As religiões de matriz africana, como o Candomblé e a Umbanda, são as vítimas mais frequentes desses ataques. A associação de seus rituais e símbolos a conceitos negativos é uma manifestação clara de preconceito estrutural, que confunde a crítica legítima com o discurso de ódio.
Como identificar o racismo religioso
Muitas vezes, o preconceito se manifesta de forma velada, mas algumas atitudes são claramente criminosas. É importante saber reconhecê-las para que possam ser combatidas de forma eficaz.
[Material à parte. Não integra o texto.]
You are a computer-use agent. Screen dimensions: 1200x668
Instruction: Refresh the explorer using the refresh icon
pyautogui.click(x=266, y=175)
Fique atento aos seguintes sinais:
- Impedir ou atrapalhar cerimônias e cultos religiosos.
- Atacar ou ofender publicamente pessoas por causa de sua crença ou ausência dela.
- Usar palavras pejorativas para se referir a religiões, praticantes ou símbolos sagrados.
- Destruir imagens, roupas, altares ou qualquer objeto de valor religioso.
- Impedir o acesso a cargos, serviços ou estabelecimentos por motivo de religião.
Canais para buscar ajuda e denunciar
Ao presenciar ou ser vítima de um ato de racismo religioso, o silêncio não é uma opção. Existem canais específicos e seguros para registrar a ocorrência e buscar proteção legal. Reunir provas como fotos, vídeos, mensagens e nomes de testemunhas pode fortalecer a denúncia.
Conheça os principais canais de denúncia:
- Delegacias de Polícia: o primeiro passo é registrar um Boletim de Ocorrência (B.O.). Isso pode ser feito em qualquer delegacia física, delegacias online (em alguns estados) ou, se disponível em sua cidade, em uma Delegacia de Crimes Raciais e Delitos de Intolerância (DECRADI).
- Disque 100: o serviço Disque Direitos Humanos é um canal nacional que funciona 24 horas por dia. A denúncia é anônima, gratuita e pode ser feita por telefone.
- Ministério Público: o órgão é responsável por defender os direitos dos cidadãos e pode ser acionado para investigar os crimes e mover ações judiciais contra os agressores.
- Defensoria Pública: oferece orientação e assistência jurídica gratuita para quem não tem condições de contratar um advogado particular para acompanhar o caso.